Bimolecular charge recombination is examined in a polymer blend photovoltaic material using time-resolved vibrational spectroscopy on the 100 fs to millisecond time scales. The carbonyl (C═O) stretch of the functionalized fullerene, PCBM, is probed as a local vibrational reporter of electron transfer and subsequent bimolecular charge recombination in a blend of the conjugated polymer, CN-MEH-PPV, with PCBM. Electron transfer from CN-MEH-PPV to PCBM occurs on the sub-100 fs to 1 ps time scale following ultrafast excitation of the conjugated polymer. Bimolecular charge recombination occurs much more slowly on the 100 μs time scale, in accord with recent optical measurements of charge recombination in similar MDMO-PPV-based polymer blends. However, a new vibrational feature that is assigned to the negative polaron of PCBM appears in the transient spectra on the few microsecond time scale.

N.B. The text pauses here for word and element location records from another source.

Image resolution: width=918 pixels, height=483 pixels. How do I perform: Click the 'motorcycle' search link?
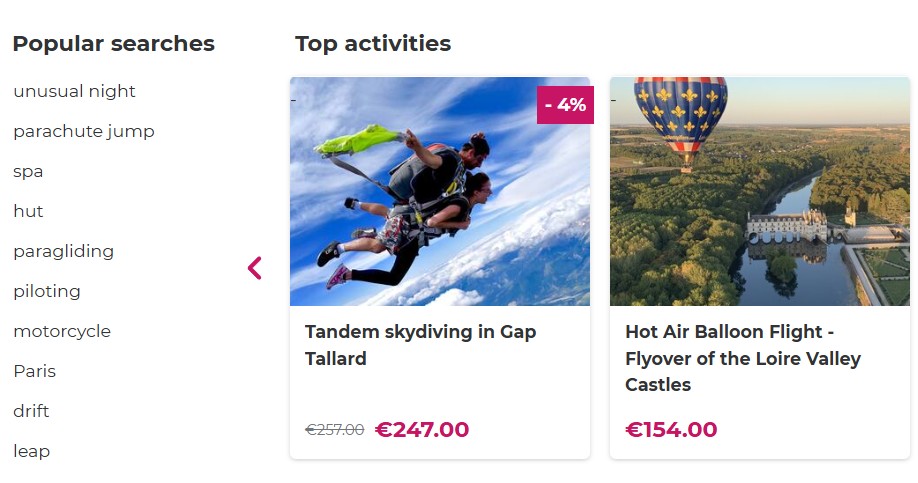62,331
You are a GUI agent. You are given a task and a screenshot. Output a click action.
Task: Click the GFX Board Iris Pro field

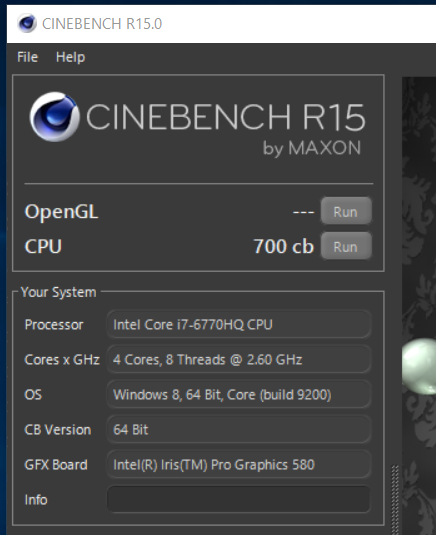coord(239,464)
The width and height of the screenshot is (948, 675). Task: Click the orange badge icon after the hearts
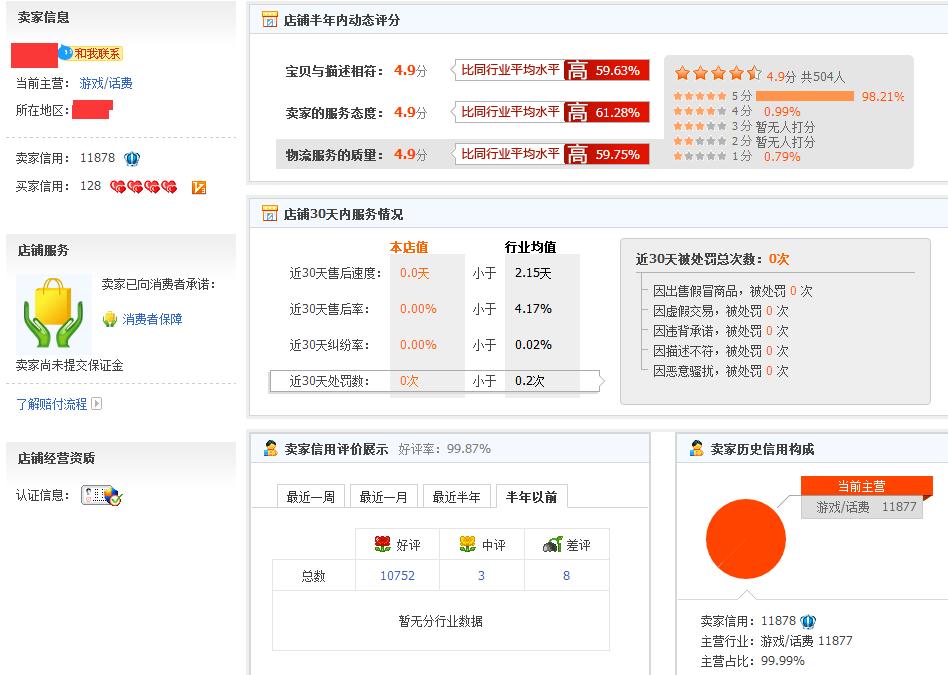point(198,186)

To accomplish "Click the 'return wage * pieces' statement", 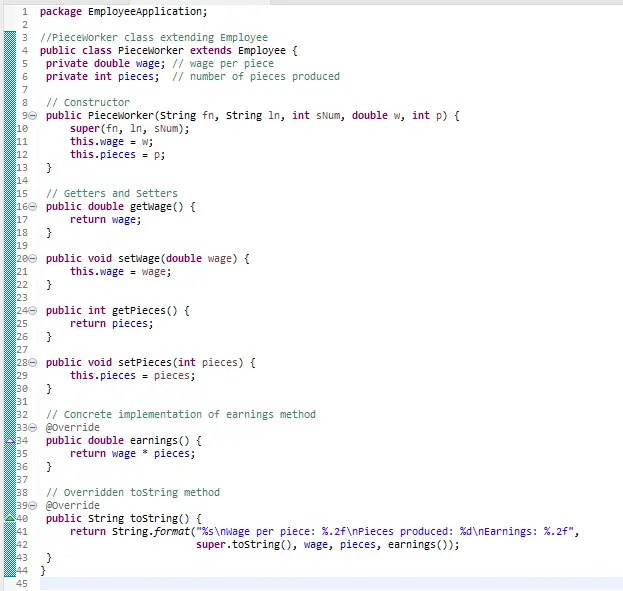I will click(x=132, y=453).
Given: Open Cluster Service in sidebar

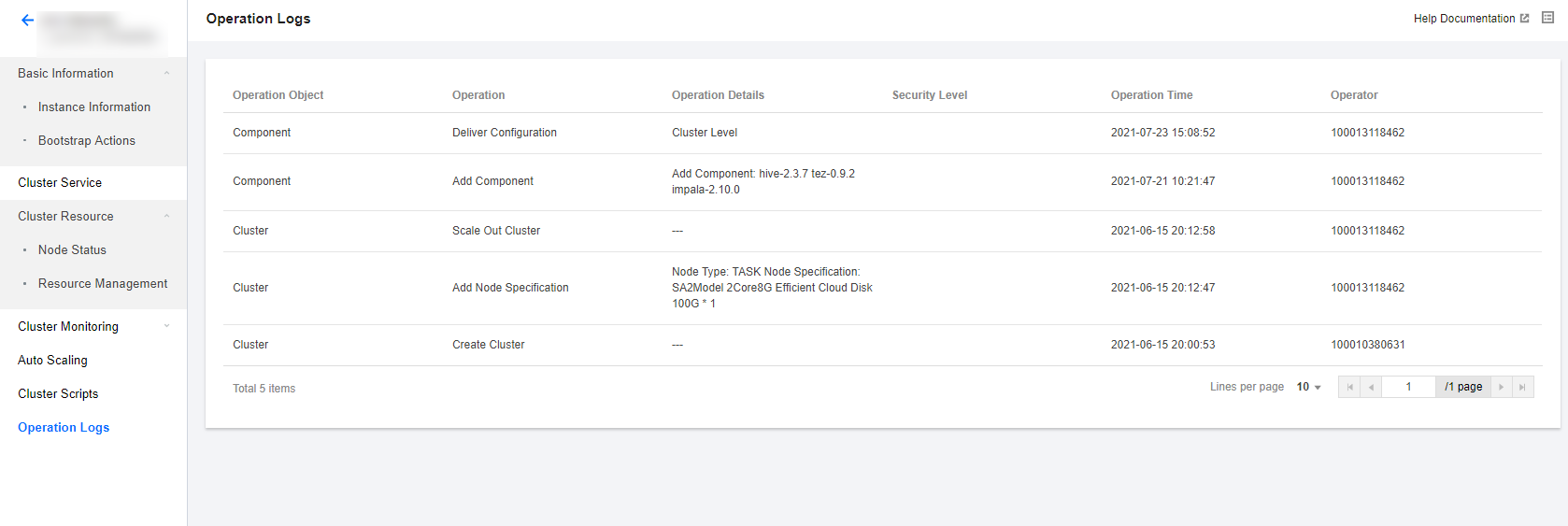Looking at the screenshot, I should point(60,183).
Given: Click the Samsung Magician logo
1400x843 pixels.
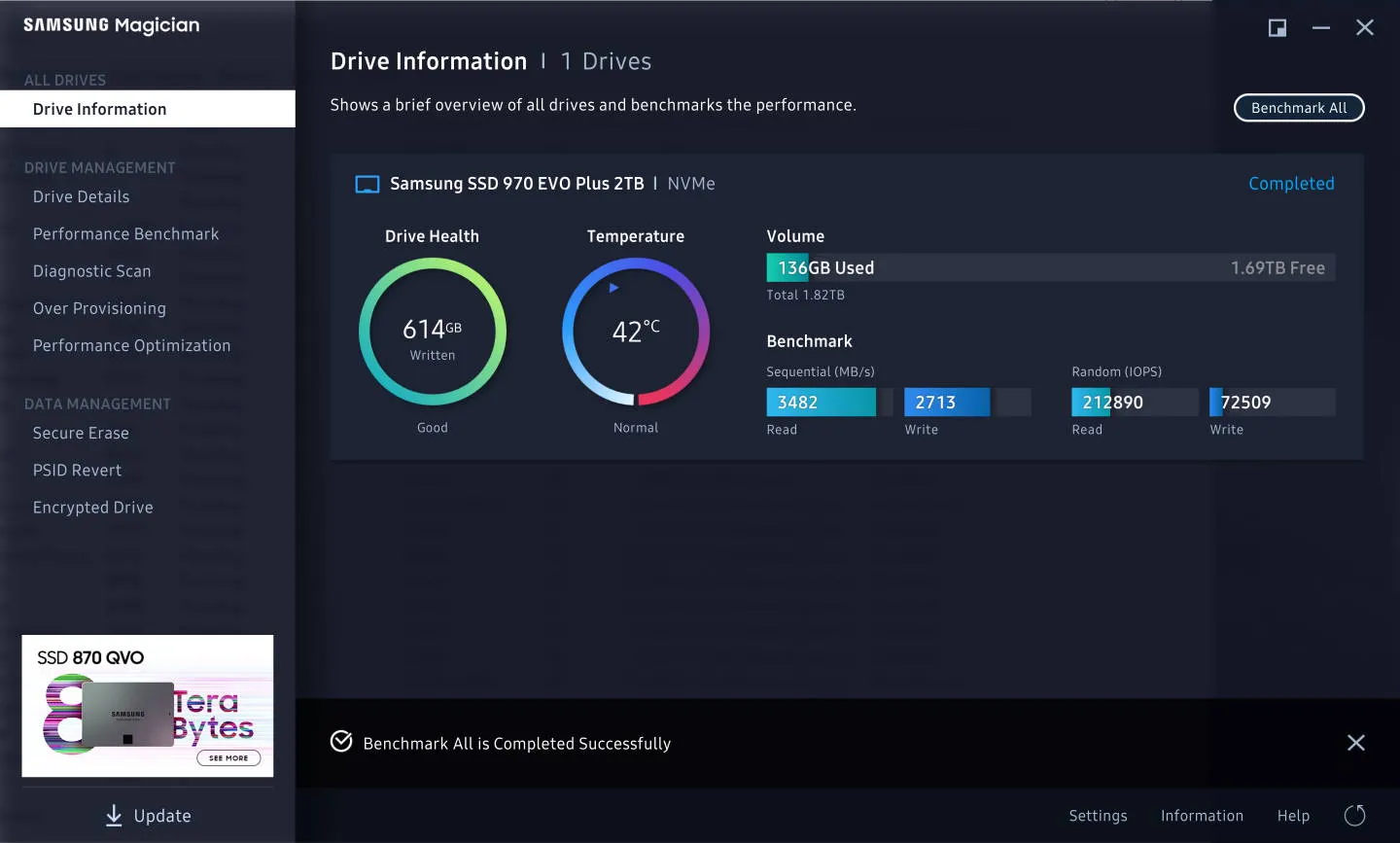Looking at the screenshot, I should pos(110,25).
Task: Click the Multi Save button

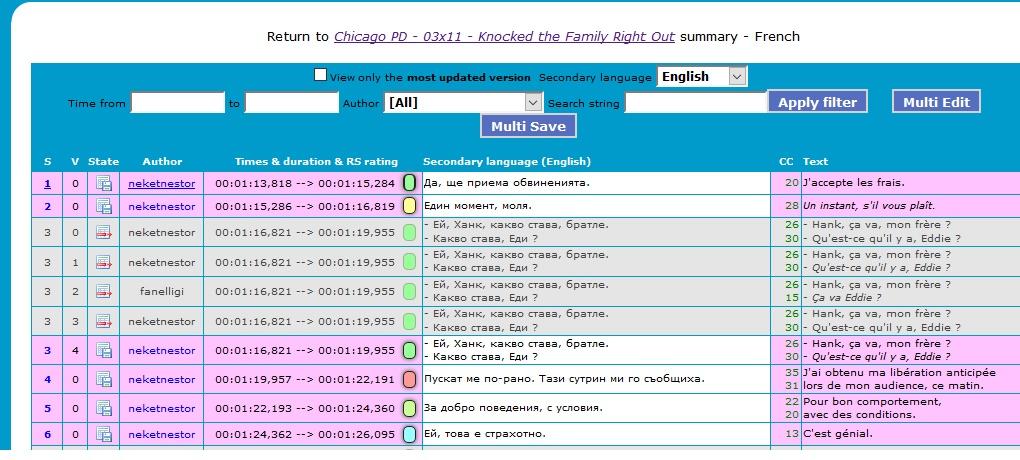Action: coord(528,126)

The appearance of this feature on time scales that are slow in comparison to electron transfer but fast with respect to bimolecular charge recombination suggests that it arises from an intermediate relaxation process, perhaps resulting from the formation of trapped electrons. The time scale for the appearance of the negative polaron absorption coincides with the bimolecular charge recombination lifetime of similar MDMO-PPV-based polymer blends that have been reported in the literature from transient photocurrent measurements.